Examinadas las actuaciones no se constata que se haya producido una conducta temeraria sino un supuesto de lícito y normal ejercicio de las acciones penales por parte de un acusador, pues las actuaciones se tramitaron por la vía del Procedimiento Abreviado y se inician por querella de la acusadora particular, a la que se acompaña una determinada documentación complementaria.
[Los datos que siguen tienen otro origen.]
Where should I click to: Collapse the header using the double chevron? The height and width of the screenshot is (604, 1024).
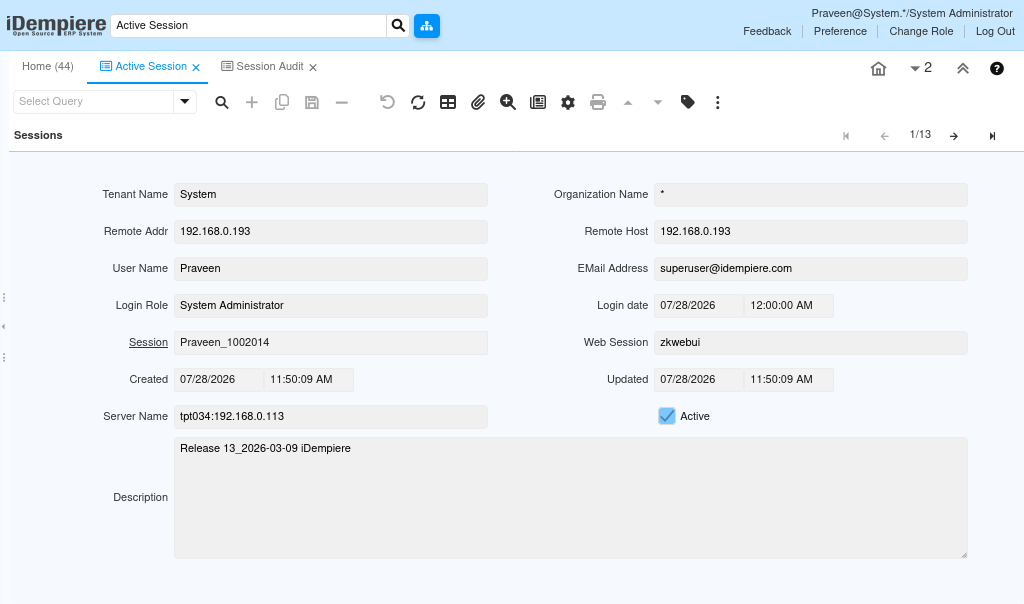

El Juzgado de Instrucción dictó Auto de transformación a procedimiento abreviado, el Ministerio Fiscal interesó el sobreseimiento de las diligencias, mientras que la acusación particular formuló escrito de conclusiones provisionales, formulándolas absolutorias el Ministerio Fiscal, y por el Juzgado de Instrucción y se acordó la apertura del juicio oral, decisión exclusiva del Juzgado de Instrucción, que acogió las tesis de la acusación particular por estimarlas fundadas y, en consecuencia, avaló la posibilidad de que el objeto del proceso sea dilucidado en sentencia, después del correspondiente juicio oral, por lo que la celebración del mismo no es la consecuencia de una actuación temeraria de la acusación particular, sino de una decisión judicial que podía haber optado por otras alternativas, pero es que, además, el pronunciamiento absolutorio respecto del delito de apropiación indebida lo ha sido en aplicación del principio "in dubio pro reo". Así pues, no apreciándose temeridad ni mala fe, no procede imponer las costas a la acusación particular.
Fallo
Que debemos ABSOLVER Y ABSOLVEMOS a Constantino de los delitos de apropiación indebida, estafa y descubrimiento de secretos por los que venía siendo acusado, declarando de oficio las costas causadas en la instancia.
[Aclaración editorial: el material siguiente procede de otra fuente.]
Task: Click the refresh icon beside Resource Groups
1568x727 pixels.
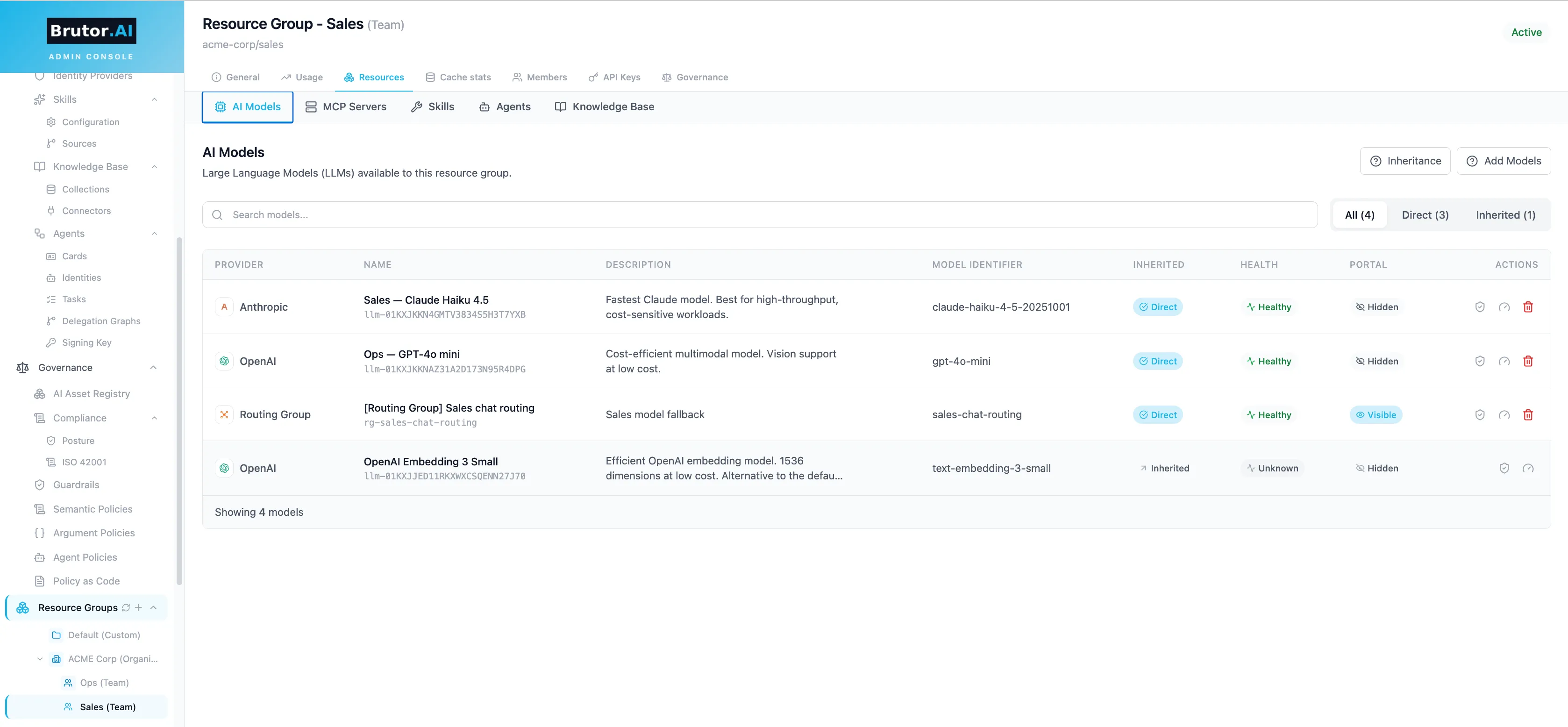Action: 126,608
Contra esta sentencia cabe interponer recurso de apelación ante la Sala de lo Civil y Penal del Tribunal Superior de Justicia de Madrid, recurso que se interpondrá, en su caso, ante esta Sección Sexta de la Audiencia Provincial en el plazo de diez días, contados a partir del siguiente al de la última notificación.
Así por esta nuestra Sentencia de la que se llevará certificación al Rollo de Sala y se anotará en los Registros correspondientes, lo pronunciamos, mandamos y firmamos.
La difusión del texto de esta resolución a partes no interesadas en el proceso en el que ha sido dictada sólo podrá llevarse a cabo previa disociación de los datos de carácter personal que los mismos contuvieran y con pleno respeto al derecho a la intimidad, a los derechos de las personas que requieran un especial deber de tutela o a la garantía del anonimato de las víctimas o perjudicados, cuando proceda.
Los datos personales incluidos en esta resolución no podrán ser cedidos, ni comunicados con fines contrarios a las leyes.